Predictors of complications and learning curve using the Angio-SealTM closure device following interventional and diagnostic catheterization

Abstract

A retrospective study was conducted to determine the frequency and nature of groin complications when the Angio-Seal device was used on 252 occasions by one operator immediately following interventional (66%) and diagnostic (34%) procedures. Sixty-nine percent of the 238 successfully deployed cases received ticlopidine or clopidogrel, 16% received abciximab, and 15% received heparin postprocedure. Complications included vascular surgery for collagen plug perforation into the femoral artery (0.8%), failure to deploy (5.6%), pseudoaneurysm (0.4%), brisk, visible bleeding (9%), persistent ooze (14%), hematoma > 6 cm (0.8%), hematoma ≤ 6 cm (2.4%), and ecchymosis > 1 cm² (10%).
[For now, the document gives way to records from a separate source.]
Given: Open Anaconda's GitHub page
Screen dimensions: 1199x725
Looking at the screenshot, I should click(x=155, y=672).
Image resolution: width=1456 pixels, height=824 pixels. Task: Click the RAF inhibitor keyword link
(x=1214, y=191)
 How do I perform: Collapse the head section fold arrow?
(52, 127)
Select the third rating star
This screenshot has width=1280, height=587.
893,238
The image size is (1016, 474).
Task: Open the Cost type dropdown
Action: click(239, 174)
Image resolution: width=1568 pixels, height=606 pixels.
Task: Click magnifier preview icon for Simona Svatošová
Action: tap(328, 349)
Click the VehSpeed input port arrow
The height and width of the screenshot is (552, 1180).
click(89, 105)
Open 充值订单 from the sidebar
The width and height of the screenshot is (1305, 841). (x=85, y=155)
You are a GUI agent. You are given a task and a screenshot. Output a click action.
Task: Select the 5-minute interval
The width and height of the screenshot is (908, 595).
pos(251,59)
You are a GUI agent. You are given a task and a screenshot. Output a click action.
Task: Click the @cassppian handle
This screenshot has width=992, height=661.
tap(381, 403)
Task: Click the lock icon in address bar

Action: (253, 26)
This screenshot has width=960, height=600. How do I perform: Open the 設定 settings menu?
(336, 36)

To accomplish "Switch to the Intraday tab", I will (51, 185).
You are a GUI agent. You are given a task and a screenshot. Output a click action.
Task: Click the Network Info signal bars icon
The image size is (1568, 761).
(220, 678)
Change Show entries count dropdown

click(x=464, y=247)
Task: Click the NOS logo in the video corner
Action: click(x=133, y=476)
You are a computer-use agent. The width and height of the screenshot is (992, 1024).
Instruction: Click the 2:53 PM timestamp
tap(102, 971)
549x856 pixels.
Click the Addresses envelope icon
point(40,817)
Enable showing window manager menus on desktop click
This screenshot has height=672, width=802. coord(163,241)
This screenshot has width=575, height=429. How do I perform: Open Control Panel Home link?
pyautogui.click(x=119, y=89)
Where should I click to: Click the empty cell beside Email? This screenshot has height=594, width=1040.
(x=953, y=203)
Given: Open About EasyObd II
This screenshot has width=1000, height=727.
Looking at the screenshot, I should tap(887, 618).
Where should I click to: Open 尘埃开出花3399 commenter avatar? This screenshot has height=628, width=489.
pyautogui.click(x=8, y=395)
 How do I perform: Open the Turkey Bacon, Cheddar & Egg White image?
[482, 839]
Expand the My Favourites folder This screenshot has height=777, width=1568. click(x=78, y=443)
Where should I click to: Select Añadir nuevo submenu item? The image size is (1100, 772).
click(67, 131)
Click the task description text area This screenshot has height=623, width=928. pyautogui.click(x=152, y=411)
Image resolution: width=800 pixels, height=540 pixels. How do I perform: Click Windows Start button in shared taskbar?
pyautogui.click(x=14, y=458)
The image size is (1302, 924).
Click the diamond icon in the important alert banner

Multivariate analysis identified diagnostic cases (6 Fr sheaths) to be associated with a reduced risk of complications [odds ratio (OR) 0.1] while interventional procedures (8 Fr sheaths), postprocedure heparin, and body mass index (BMI) < 28 (OR 10.1, 3.2, and 2.8, respectively) were associated with increased risk. Gender, age, ticlopidine, clopidogrel, and abciximab were not independent predictors of complications. A learning curve for device deployment was observed in the first 50 cases (14% nondeployment vs. 3.5% for the subsequent 202 procedures, P = 0.009) and failure to deploy was independent of sheath size used. Angio-Seal can be used with reasonable safety and efficacy immediately after diagnostic and interventional procedures. Cathet. Cardiovasc. Intervent. 48:162–166, 1999.